The new facility (seen below) includes a modern office block, a dealership and workshop, and covers 33,000 square metres.
Making the journey from Sweden for the opening was the big boss of Volvo, Martin Lundstedt (seen above with the QLD Premier).
Mr Lundstedt telling the gathered media and VIPs that the new facility is sure to help Volvo Group Australia (VGA) continue to make even larger gains in the Australian truck and bus markets.
“This is an investment in the future.”
Locally, VGA has increased its truck market share from 21.5% in 2013 to better than 27% in 2017.
And more than one in three buses sold in Australia is a Volvo.
The Volvo boss saying he was happy and proud with the results particularly because “you have to be good to be successful in Australia.”
Mr Lundstedt also updated us on the progress of Scania on the global stage, the Volvo chief welcoming recent financial results showing a lift in revenue and profits in the second quarter.
All divisions of the Volvo Group are now making money including trucks, buses, finance, defense and construction.
Helping the company bottom-line, according to the Volvo Group chief, included the performance of the Australia-bound Mack Anthem in the U.S. market.
Better results from Renault Trucks in Europe and the growing popularity of the UD Trucks Quon were also singled out.
Some of those technologies have already been seen in Australia, or are on the way, include new crawler gears, dynamic steering and dual-clutch transmission.

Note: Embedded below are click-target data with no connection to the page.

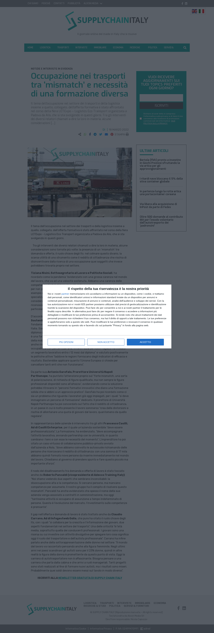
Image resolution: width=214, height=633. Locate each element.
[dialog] (107, 316)
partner (65, 294)
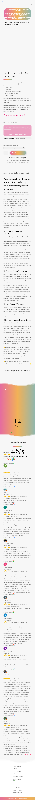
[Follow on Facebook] (13, 783)
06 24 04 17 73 (13, 134)
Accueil (5, 22)
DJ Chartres (17, 768)
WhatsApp (22, 134)
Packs (27, 22)
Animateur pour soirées (17, 773)
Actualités (17, 766)
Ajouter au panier (18, 153)
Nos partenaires (17, 792)
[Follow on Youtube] (22, 783)
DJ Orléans (17, 771)
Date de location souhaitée (11, 145)
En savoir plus (27, 754)
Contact (17, 787)
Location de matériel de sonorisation (16, 22)
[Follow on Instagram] (17, 783)
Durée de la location (9, 138)
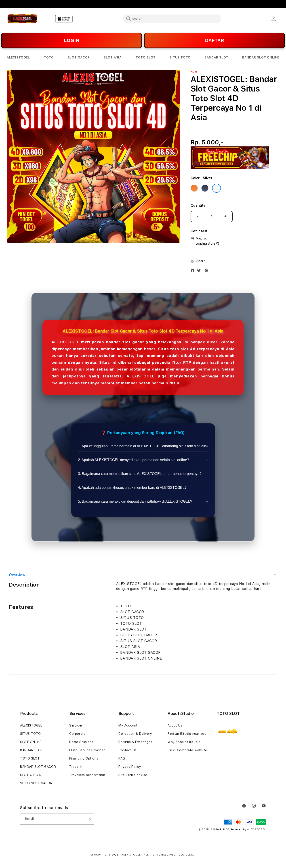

And he feels confident that things are going to keep going well both globally and in Australia.
“We are definitely in an industry that has a big future.”
Mr Lundstedt also spoke about Volvo’s autonomous truck technology developments and admitted the manufacturer might have jumped into the tech just a little early.
But he said this early start has helped keep Volvo Group ahead of rivals.
The Volvo boss saying technologies like dynamic steering and Lane Keep Assist that feature on new Volvo trucks today are a step towards handing over more control to the vehicle.
He said this would provide better safety outcomes in applications and environments such as mining, quarries and ports.
While he felt that in Australia we are likely to see platooning technology at work in road train type applications.
“We have the platform to make this happen.”